A Novel Technique for Anterior Vaginal Wall Prolapse Repair: Anterior Vaginal Wall Darn

1Department of Urology, Faculty of Medicine, Sakarya University and Training and Research Hospital, 54100 Sakarya, Turkey
2Beyaz Kent Sitesi, Beşköprü M. Girne C., 54100 Sakarya, Turkey

Received 21 October 2012; Accepted 17 January 2013

Academic Editors: G. Selvaggi and K. Shimada

Copyright © 2013 Osman Köse et al. This is an open access article distributed under the Creative Commons Attribution License, which permits unrestricted use, distribution, and reproduction in any medium, provided the original work is properly cited.

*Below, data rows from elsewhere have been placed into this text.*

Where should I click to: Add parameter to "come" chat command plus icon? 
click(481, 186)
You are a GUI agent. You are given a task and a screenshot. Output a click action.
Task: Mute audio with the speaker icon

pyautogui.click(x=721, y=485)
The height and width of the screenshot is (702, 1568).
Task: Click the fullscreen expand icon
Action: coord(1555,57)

Aim. The aim of this study is to introduce a new technique, anterior vaginal wall darn (AVWD), which has not been used before to repair the anterior vaginal wall prolapse, a common problem among women. Materials and Methods. Forty-five women suffering from anterior vaginal wall prolapse were operated on with a new technique. The anterior vaginal wall was detached by sharp and blunt dissection via an incision beginning from the 1 cm proximal aspect of the external meatus extending to the vaginal apex, and the space between the tissues that attach the lateral walls of the vagina to the arcus tendineus fascia pelvis (ATFP) was then darned. Preoperation and early postoperation evaluations of the patients were conducted and summarized. Results. Data were collected six months after operation. Cough stress test (CST), Pelvic Organ Prolapse Quantification (POP-Q) evaluation, Incontinence Impact Questionnaire (IIQ-7), and Urogenital Distress Inventory (UDI-6) scores indicated recovery. According to the early postoperation results, all patients were satisfied with the operation. No vaginal mucosal erosion or any other complications were detected. Conclusion. In this initial series, our short-term results suggested that patients with grade II-III anterior vaginal wall prolapsus might be treated successfully with the AVWD method.